In general terms William Elder's research interest was the physiology of wild birds and mammals as related to their productivity, populations, and management. Specific research ranged widely, however, and included ornithology, hunting pressures in waterfowl, fertility in waterfowl, bats in Missouri, endangered species, the Hawaiian Nene goose (funded in 1956 by a Guggenheim Fellowship and a Yale-Bernice Pauahi Bishop Museum Fellowship), and elephants in Zambia (funded by a 1968 National Science Foundation Grant). He published more than 50 technical papers and many other general articles.

Elder discovered that anticholesterol compound SC-12937 (22, 25-diazacholestanol dihydrochloride) reduced fertility in captive pigeons. In 1964 he received patent rights for an oral chemosterilant for feral pigeons and other nuisance birds. The patent was first assigned to the University of Missouri and licensed to G. D. Searle and Company and then assigned to the Avitrol Corporation headquartered in Tulsa, Oklahoma.
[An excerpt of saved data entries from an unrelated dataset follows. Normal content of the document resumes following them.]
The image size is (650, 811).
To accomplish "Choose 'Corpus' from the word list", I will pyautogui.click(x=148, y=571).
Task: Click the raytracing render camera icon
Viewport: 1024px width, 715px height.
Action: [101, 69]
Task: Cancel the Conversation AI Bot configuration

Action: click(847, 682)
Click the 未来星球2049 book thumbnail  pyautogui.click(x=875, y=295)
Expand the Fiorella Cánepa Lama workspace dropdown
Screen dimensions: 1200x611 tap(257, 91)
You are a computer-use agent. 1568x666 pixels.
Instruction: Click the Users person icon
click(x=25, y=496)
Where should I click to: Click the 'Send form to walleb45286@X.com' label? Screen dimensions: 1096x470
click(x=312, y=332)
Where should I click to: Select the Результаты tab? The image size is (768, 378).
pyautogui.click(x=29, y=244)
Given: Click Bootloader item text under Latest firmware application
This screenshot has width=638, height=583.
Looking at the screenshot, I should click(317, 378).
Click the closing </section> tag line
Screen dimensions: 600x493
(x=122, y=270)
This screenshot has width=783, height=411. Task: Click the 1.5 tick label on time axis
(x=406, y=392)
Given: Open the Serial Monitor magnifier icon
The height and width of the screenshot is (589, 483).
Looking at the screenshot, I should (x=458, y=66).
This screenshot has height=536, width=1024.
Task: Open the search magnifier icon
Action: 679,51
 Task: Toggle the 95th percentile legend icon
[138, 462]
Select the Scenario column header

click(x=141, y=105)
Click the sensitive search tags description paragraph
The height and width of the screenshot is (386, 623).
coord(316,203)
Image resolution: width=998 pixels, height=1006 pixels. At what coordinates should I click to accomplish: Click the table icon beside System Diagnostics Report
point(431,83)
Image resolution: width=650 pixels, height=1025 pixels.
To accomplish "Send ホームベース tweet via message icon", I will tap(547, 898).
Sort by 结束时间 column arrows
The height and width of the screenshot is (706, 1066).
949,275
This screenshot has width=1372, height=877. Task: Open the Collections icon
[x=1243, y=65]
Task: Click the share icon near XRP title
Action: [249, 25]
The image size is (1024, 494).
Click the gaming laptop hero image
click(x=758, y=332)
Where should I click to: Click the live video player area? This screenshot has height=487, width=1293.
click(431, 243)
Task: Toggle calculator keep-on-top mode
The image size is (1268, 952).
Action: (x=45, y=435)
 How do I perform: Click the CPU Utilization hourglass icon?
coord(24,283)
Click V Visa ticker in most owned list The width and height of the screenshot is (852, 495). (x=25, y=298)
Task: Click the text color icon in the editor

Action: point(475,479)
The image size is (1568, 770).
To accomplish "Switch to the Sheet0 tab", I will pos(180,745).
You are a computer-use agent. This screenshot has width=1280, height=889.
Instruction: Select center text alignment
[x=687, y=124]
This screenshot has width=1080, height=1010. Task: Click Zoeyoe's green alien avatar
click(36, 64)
In 1967 Wofford and Elder published their field tests of the chemosterilant.

==Family==
In 1941 Elder married Nina Leopold, the older daughter of naturalist and conservationist Aldo Leopold. Together they studied birds, bats, and other wildlife in Illinois and Missouri. They had two daughters. Accompanied by their daughters, the Elders studied the endangered Nene goose in Hawaii, elephants in Zambia and Rhodesia (now Zimbabwe), and waterbuck in Botswana. Nina Elder assisted in the scientific fieldwork. After divorcing his first wife, Elder married Glennis Fast in 1973.

==Selected publications==
- Kupperman, Herbert S. (1941). "Effect of Method of Desiccation and Storage on the Gonadotropic Activity of the Pituitary Gland1"
- Elder, Wm. H. (1943). "Gonadotropic activity of the pituitary gland in relation to the seasonal sexual cycle of the cottontail rabbit (Sylvilagus floridanus Mearnsi)"
- Yeager, Lee E. (1945). "Pre- and Post-Hunting Season Foods of Raccoons on an Illinois Goose Refuge"
- Elder, W. H. (1949). "Role of the family in the formation of goose flocks"
- Elder, William H. (1951). "The Baculum as an Age Criterion in Mink"
- Elder, William H. (1954). "The Oil Gland of Birds"
- Elder, William H. (1954). "Duration of Fertility in the Domestic Mallard Hen after Isolation from the Drake"
- Elder, William H. (1954). "The Effect of Lead Poisoning on the Fertility and Fecundity of Domestic Mallard Ducks"
- Elder, W. H. (1962). "Age Changes in Tooth Wear and Morphology of the Baculum in Muskrats"
- Elder, William H. (1965). "Primeval Deer Hunting Pressures Revealed by Remains from American Indian Middens"
- Elder, William H. (1970). "Social Groupings and Primate Associations of the Bushbuck (Tragelaphus scriptus)"
- Elder, William H. (1975). "Body Temperature in the African Elephant as Related to Ambient Temperature"
- Elder, W. H. (1977). "Use of Discriminant Function in Taxonomic Determination of Canids from Missouri"
- Eddleman, William R. (1980). "Habitat Characteristics and Management of Swainson's Warbler in Southern Illinois"
- Brawn, Jeffrey D. (1982). "Winter Foraging by Cavity Nesting Birds in an Oak-Hickory Forest"
- Toland, Brian R. (1987). "Influence of Nest-Box Placement and Density on Abundance and Productivity of American Kestrels in Central Missouri"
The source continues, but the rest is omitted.